■ **What you need to do**
Write out, unchanged, the lines from the one holding "Click the 4h status badge on Validators card" to the close of the listing. Both the first and last lines belong in it.

■ **Available data**
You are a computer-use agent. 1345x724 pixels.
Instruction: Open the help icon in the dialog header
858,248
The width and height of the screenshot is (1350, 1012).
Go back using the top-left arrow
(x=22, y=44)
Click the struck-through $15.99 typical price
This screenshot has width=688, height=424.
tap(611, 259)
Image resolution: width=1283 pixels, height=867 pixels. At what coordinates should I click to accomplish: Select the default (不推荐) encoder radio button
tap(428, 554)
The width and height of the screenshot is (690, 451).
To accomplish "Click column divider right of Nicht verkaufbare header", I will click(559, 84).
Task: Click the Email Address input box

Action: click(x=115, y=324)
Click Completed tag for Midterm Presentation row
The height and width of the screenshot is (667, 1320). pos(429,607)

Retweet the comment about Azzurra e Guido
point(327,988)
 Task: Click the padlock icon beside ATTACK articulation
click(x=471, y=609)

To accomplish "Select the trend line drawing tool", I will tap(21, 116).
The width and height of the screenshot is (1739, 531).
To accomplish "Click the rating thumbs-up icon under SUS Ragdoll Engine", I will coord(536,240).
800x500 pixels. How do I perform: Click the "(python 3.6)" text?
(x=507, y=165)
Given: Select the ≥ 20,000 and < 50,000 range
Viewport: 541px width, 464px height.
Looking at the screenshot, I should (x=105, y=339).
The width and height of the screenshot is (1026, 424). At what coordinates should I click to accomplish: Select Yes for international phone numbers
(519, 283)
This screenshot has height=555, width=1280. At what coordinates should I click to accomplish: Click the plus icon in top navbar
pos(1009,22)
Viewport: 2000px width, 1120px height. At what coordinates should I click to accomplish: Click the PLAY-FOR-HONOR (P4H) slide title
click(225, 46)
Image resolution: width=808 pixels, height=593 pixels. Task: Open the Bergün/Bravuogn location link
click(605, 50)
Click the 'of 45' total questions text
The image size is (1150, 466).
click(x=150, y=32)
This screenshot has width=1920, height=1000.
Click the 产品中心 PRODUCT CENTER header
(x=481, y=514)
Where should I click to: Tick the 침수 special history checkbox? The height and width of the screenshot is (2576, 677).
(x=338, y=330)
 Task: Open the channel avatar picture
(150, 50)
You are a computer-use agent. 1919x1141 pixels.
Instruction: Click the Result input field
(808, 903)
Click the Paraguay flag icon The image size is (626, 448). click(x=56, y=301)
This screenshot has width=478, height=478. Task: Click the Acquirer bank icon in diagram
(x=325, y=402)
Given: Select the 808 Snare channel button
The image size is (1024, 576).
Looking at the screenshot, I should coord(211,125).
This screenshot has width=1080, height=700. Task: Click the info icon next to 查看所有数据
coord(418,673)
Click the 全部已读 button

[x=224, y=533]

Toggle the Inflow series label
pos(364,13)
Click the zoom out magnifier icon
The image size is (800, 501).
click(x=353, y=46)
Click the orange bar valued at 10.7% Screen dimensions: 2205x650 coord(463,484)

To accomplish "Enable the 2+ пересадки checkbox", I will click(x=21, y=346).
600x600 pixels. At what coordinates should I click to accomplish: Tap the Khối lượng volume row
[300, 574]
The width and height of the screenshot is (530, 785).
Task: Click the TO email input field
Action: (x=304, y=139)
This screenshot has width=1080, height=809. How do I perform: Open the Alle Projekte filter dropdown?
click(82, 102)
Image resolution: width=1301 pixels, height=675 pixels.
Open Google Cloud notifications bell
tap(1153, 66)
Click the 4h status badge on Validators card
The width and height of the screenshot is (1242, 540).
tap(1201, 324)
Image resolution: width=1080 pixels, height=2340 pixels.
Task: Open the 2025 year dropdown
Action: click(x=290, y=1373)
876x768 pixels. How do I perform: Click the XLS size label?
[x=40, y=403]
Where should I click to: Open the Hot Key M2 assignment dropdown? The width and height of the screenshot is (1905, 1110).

■ **Answer to the exercise**
Click the 4h status badge on Validators card
The width and height of the screenshot is (1242, 540).
tap(1201, 324)
Image resolution: width=1080 pixels, height=2340 pixels.
Task: Open the 2025 year dropdown
Action: click(x=290, y=1373)
876x768 pixels. How do I perform: Click the XLS size label?
[x=40, y=403]
Where should I click to: Open the Hot Key M2 assignment dropdown? The width and height of the screenshot is (1905, 1110).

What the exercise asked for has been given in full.